• [Source passage]
####################
Academic Literature

Tally is heavily inspired by these academic works - or rathter, the LLM summaries of them from a research project in February '26.

So thankful for this research for solving a thorny problem and making the findings public!

“Beyond Pointwise Scores: Decomposed Criteria-Based Evaluation (DeCE).” EMNLP 2025. arXiv:2509.16093.

LLM Summary: Breaking a holistic judgment (“rate relevance 0-1”) into 3-5 specific binary sub-questions more than doubles correlation with expert judgment: r=0.78 vs r=0.35 for holistic scoring.

Additionally, only 11.95% of LLM-generated sub-criteria required expert revision, meaning LLMs can help design the decomposition themselves. The approach also makes scoring transparent/debuggable — you can see exactly which sub-questions an item failed on.

Citation: Hashemi, H., et al. (2024). “LLM-Rubric: A Multidimensional, Calibrated Approach to Automated Evaluation of Natural Language Texts.” ACL 2024. arXiv:2501.00274. (ACL Anthology)
####################
• [List of tasks]
**A.** Answer these from the academic literature page:
(i) What correlation with expert judgment does breaking a holistic judgment into binary sub-questions reach, and what does holistic scoring reach?
(ii) What percentage of LLM-generated sub-criteria required expert revision?
(iii) At which venue, and in which year, was the LLM-Rubric paper published?
**B.** Carry on the academic literature page that inspired Tally from the point where it stops.
####################
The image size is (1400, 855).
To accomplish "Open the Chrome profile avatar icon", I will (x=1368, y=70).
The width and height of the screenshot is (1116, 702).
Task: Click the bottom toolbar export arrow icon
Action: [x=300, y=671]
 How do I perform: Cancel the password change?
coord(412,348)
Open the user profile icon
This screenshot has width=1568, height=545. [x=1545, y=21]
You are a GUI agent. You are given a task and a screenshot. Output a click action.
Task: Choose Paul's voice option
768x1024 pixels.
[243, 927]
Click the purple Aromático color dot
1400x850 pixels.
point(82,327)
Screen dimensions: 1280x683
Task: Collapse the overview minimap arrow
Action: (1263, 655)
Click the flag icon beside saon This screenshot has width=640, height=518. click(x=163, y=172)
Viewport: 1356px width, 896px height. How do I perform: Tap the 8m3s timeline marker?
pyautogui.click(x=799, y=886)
####################
• [Numbered responses]
**A.**
(i) r=0.78 with binary sub-questions, against r=0.35 for holistic scoring.
(ii) 11.95%.
(iii) ACL 2024.

**B.**
Rather than treating LLM outputs as scores, the authors treat them as features for a calibration model. Raw LLM scores are poorly calibrated, but the probability distributions over rubric response categories contain rich signal.

While the authors use a more sophisticated approach for assembling scores out of features, their overall idea of decomposition and reassembly influenced digest.

G-Eval (Liu et al., 2023, arXiv:2303.16634) — “G-Eval: NLG Evaluation using GPT-4 with Better Human Alignment.”

This paper uses token probabilities (logprobs) over scoring tokens to compute weighted scores, and shows it achieves higher correlation with human judgments than generated scores.